Mientras tú todavía renegabas del atasco matutino para llegar a la oficina, el humanoide Digit de Agility Robotics, Inc. ya estaba fichando para su turno de ocho horas en la fábrica de Schaeffler Group en Cheraw, Carolina del Sur. Este robot bípedo ya es un miembro de pleno derecho de la plantilla, moviendo cestas de 11 kilos cargadas de componentes de rodamientos desde las prensas de estampado hasta la cinta transportadora, y todo sin pedir ni una sola pausa para el café. Es exactamente el tipo de trabajo monótono, repetitivo y agotador para el que Digit fue diseñado.

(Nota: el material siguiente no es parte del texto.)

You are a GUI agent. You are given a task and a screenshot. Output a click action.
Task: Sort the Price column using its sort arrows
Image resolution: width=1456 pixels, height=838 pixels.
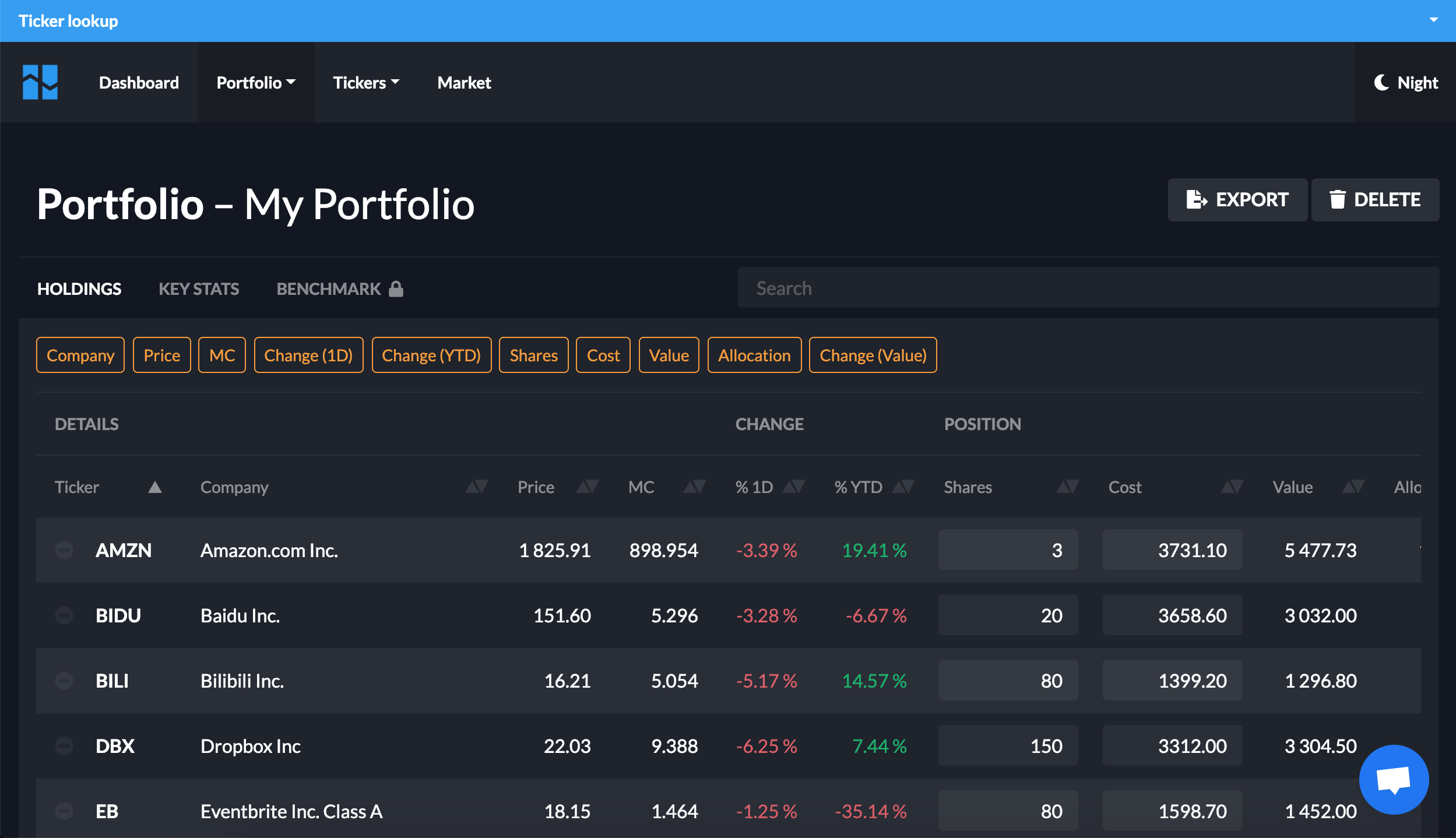point(587,487)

No estamos ante una simple pasantía de verano. Este despliegue forma parte de un acuerdo estratégico histórico en el que el gigante alemán de componentes industriales y automotrices, Schaeffler, no solo ha adquirido una participación minoritaria en Agility, sino que se ha comprometido a comprar una flota considerable de robots Digit para su red global de aproximadamente 100 plantas de fabricación de aquí a 2030. Lo que comenzó como programas piloto en 2025 se ha transformado ahora en empleos a tiempo completo.
Con una estatura de 1,75 metros y un peso de 65 kilos, este humanoide es la punta de lanza de la estrategia de Schaeffler para combatir la escasez de mano de obra y disparar la eficiencia mediante la automatización, un plan que también incluye alianzas con NVIDIA en el ámbito de la IA y la simulación. Y Schaeffler no es el único que ha tomado nota; Digit se ha convertido en el “fichaje” estrella del sector industrial, con otros gigantes como GXO Logistics, Amazon e incluso Toyota ficha a los humanoides Digit de Agility en Canadá poniendo al robot a trabajar en sus propias instalaciones.
¿Por qué es esto importante?
Este movimiento traslada el debate sobre los robots humanoides del “si algún día llegarán” al “¿cuántos vamos a necesitar?”. El compromiso a gran escala de Schaeffler marca una transición crítica: hemos pasado de las demostraciones tecnológicas espectaculares a una integración industrial real, enfocada en resolver problemas tangibles como la falta crónica de personal. Mientras otras empresas siguen dándole vueltas a sus proyectos piloto, Schaeffler ya está firmando órdenes de compra e integrando humanoides en su operativa diaria. Esto no es una diapositiva de “el futuro del trabajo” en un PowerPoint corporativo; es la realidad del suelo de fábrica hoy mismo, y Digit ya tiene su nombre puesto en el cuadrante del próximo turno.